Post COVID-19: Don advocates summit to salvage media industry

media

A university don, Dr. Isiaka Aliagan, has enjoined media owners and managers to convene a national summit to discuss the future of the media and work out a blueprint to salvage the industry.

Aliagan also encouraged  government to include the media in its post-COVID-19 financial bailout as one of the segments of the economy already distressed. He noted that a healthier media industry can further help to entrench democracy and good governance.

Aliagan, who is the Head of Department, Mass Communication, Kwara State University (KWASU) stated this Wednesday, while delivering a lecture with the theme: Post COVID-19: Mitigating the Effects on Media Practitioners” at the Kwara NUJ Webinar  2020, jointly organised by the Nigeria Union of Journalists (NUJ), Kwara state council and Goldrush Online Services.

The university don said the Newspaper Proprietors Association of Nigeria (NPAN), the Broadcasting Organisation of Nigeria (BoN) and professional unions need to re-strategise on the way out for the media and set up a lobby group to interface with government on how to help the media organisations.

“I am therefore using this medium to call on the government to approve financial bailout to the media, which had been canvassed by the NUJ in its letter to Mr. President on May 13, 2020 and the request for bailout made to the Minister of Information and Culture by the BoN, and to fully implement the recommendations of the Vision 2020 Committee on reinvigorating our media industry,” he said.

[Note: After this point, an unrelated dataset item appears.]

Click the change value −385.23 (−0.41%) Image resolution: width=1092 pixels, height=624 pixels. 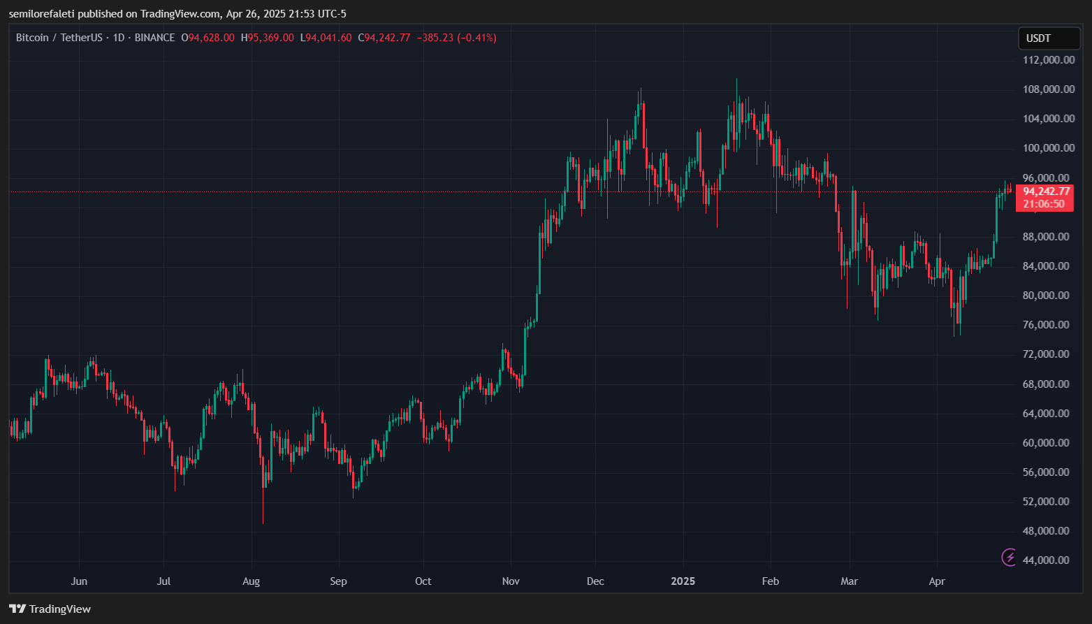456,38
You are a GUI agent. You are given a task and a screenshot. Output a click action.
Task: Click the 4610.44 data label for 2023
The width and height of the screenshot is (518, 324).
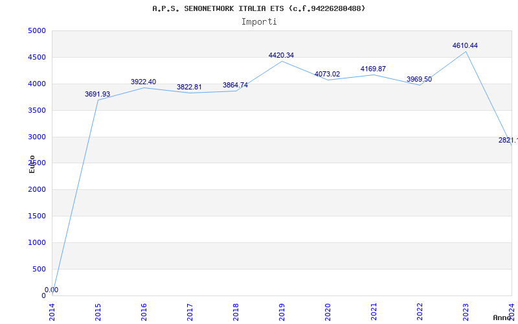click(465, 45)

Aliagan stated that: “COVID-19 has not spared any aspect of human life, economically, politically and socially, but it has disrupted social and cultural interaction. And so, like every other businesses that has suffered from the lockdown occasioned by the spread of the pandemic, journalism business has taken a brutal bash, and the spiral effect may last beyond COVID-19 pandemic.

“In Nigeria, despite the donation of money running into billions of naira by individuals and organisations to government in the course of tackling the COVID-19 pandemic, and in spite of the fact that some arms of government claimed spending a fortune in social enlightenment on COVID-19 prevention in the media, many media houses defaulted in payment of salaries, cut salaries or asked staff to stay off work to avoid salary payment.

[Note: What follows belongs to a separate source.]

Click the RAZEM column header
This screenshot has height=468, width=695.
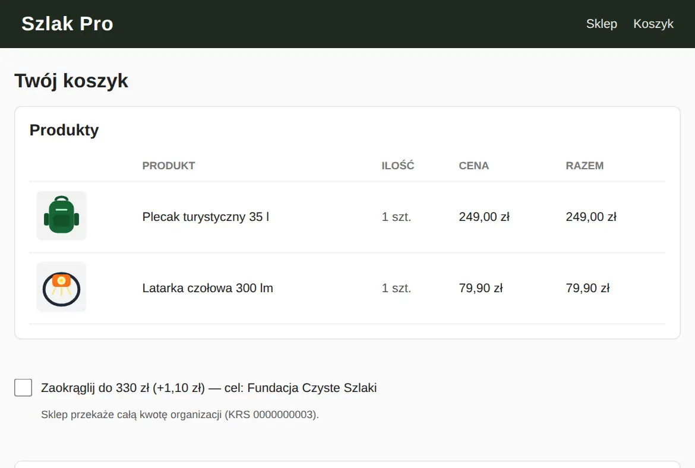[585, 166]
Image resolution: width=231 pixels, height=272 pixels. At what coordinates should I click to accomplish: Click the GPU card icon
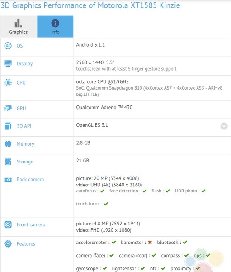[8, 108]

“In all of this, one of the critical sectors that will be and already is badly hit is the media which has suffered depletion in audience/readership and revenues as a result of the liberalisation of the information space resulting from the internet and new media technologies.

“Newspapers have had to embark on shedding of bloated workforce, shutting down of unproductive bureaus, and introduced several cost-cutting measures, including outsourcing of newspaper distribution, engaging freelance, instead of permanent staff, to survive, which are in line with measures taken in advanced media world,” he added.

While proffering solutions to the challenge of the pandemic of the media industry, Dr. Aliagan said: “There is a lot of catching up to do. In terms of adequate manpower, we are not yet there. Our training institutions must move from the analogue to the digital.”